My Mach3 CNC set up was randomly freezing when I used my X Box 360 Controller to move any of the four axes. Replacing all related software did not solve the problem. I then turned my attention to the hardware. Upon disassembling the Controller, I found many tiny flecks of aluminum swarf.
This article explains how I cleaned the swarf out of the Controller. It is not enough to just clean swarf from the circuit board. The bits of metal hidden in and around the numerous plastic parts must also be removed.
If you are interested, please see
Your comments are welcome. All of us are smarter than any one of us.
Interesting read, great documentation.
While I appreciate the documentation and I certainly don't mean it as a ding, I wonder how it could be called a homemade tool?
I'm always trying to dive these plastic devices and find the comment that these things are assembled by unskilled workers with the idea that it is easy to reassemble not reassuring. In this case it was true and the fact the case was assembled with screws was a great bonus. Too many times though I've run into stuff that was either glued or snapped together and I can only conclude it was never meant to come apart without breaking it. They want the kids to bug their parents for a new one and to throw theirs in the waste stream.

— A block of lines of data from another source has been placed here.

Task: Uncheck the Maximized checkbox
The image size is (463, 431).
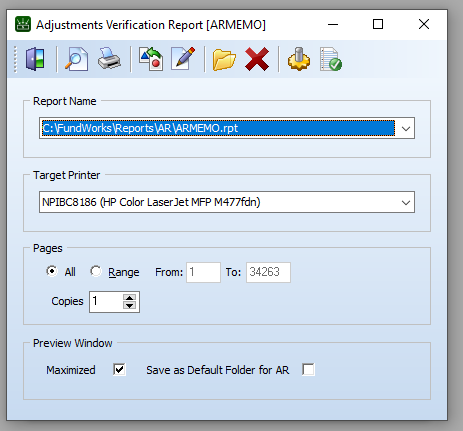Action: click(x=119, y=369)
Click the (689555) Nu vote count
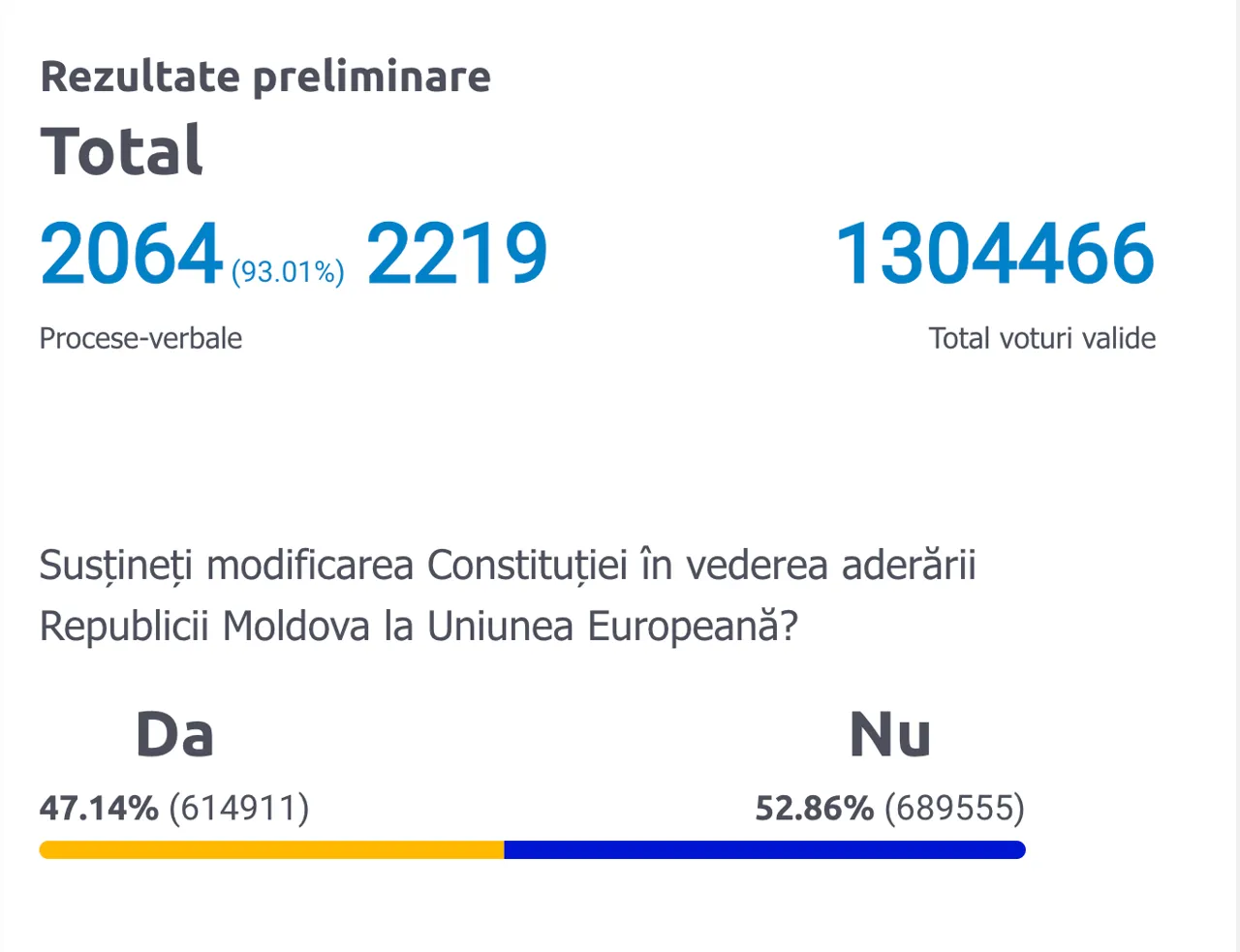This screenshot has width=1240, height=952. pyautogui.click(x=954, y=808)

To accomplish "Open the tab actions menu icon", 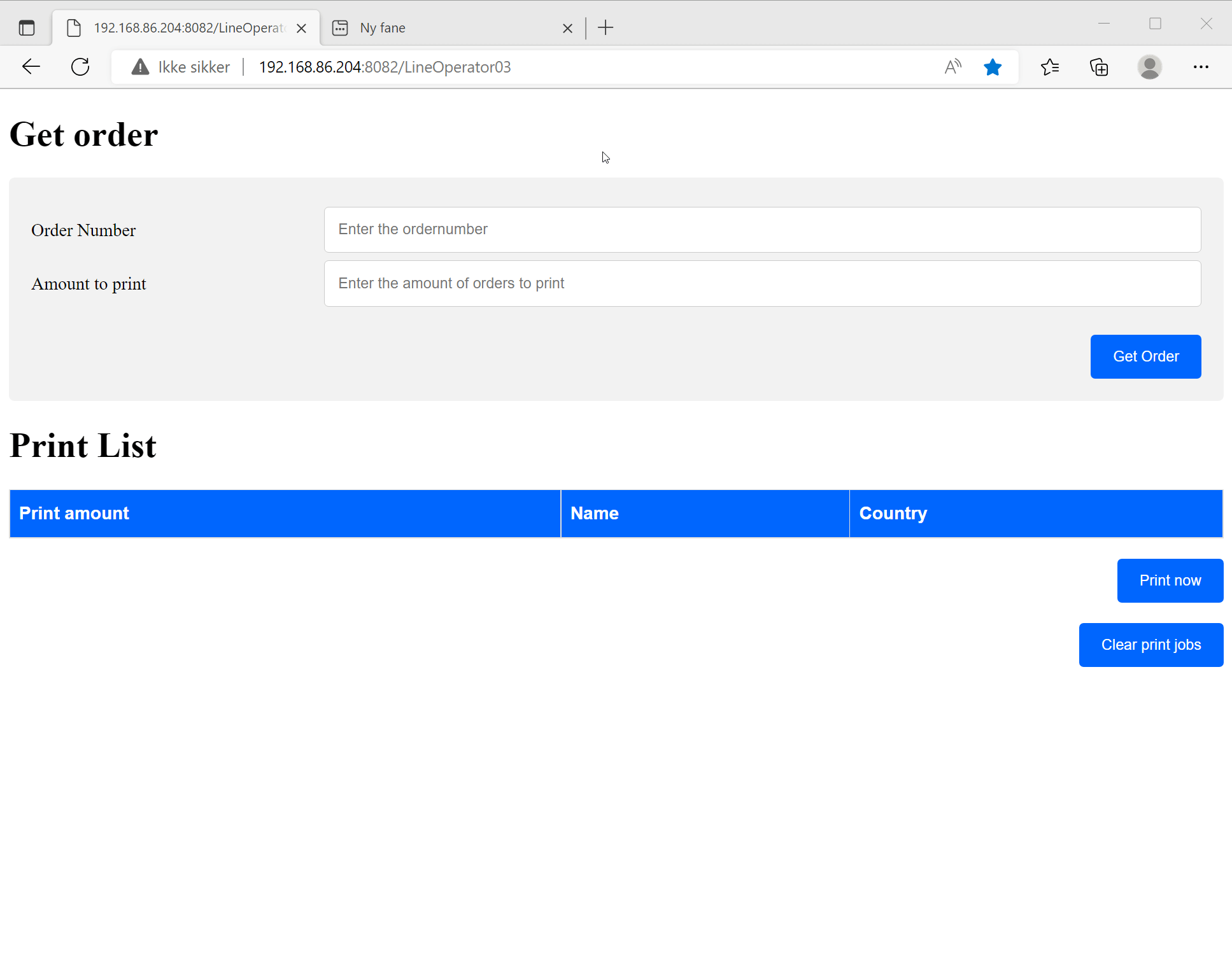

So I'm always appreciative when I find a great doc like this that clearly shows the steps and the fix. And can help me decide if I want to tackle it or chuck it. Great job as usual.
I admit that this is a stretch, but the "home made tool" could be the procedure.
There is a class of problems that are addressed with physical tools and another class that lend themselves to just procedures. Can a logical set of steps be called a "tool". Don't know. Thankfully we have people that run this site to sort it all out. If they decide to not count this as a tool, I'm fine with that.
"the "home made tool" could be the procedure."
I like that a lot. I really was not criticizing, more wondering about boundaries. There has been some critics who have said there is too much "I made a tool" with no explanation or procedure and only a small pic and other stuff that is just homemade, but lumped into tools.
Your file is the opposite of that with a thorough explanation and best of all documentation of the reason for the fix. Being able to fix a homemade tool is a worthy subject IMHO. The best part is it becomes part of the searchable body of reference that is the net.
My dictionary has, among numerous definitions, this definition of a "tool"...
anything used as a means of accomplishing a task or purpose
Ideas, procedures, insights are as much a tool as the mechanical devices we employ in their implementation.
Needless to say, I still regard it as complimentary.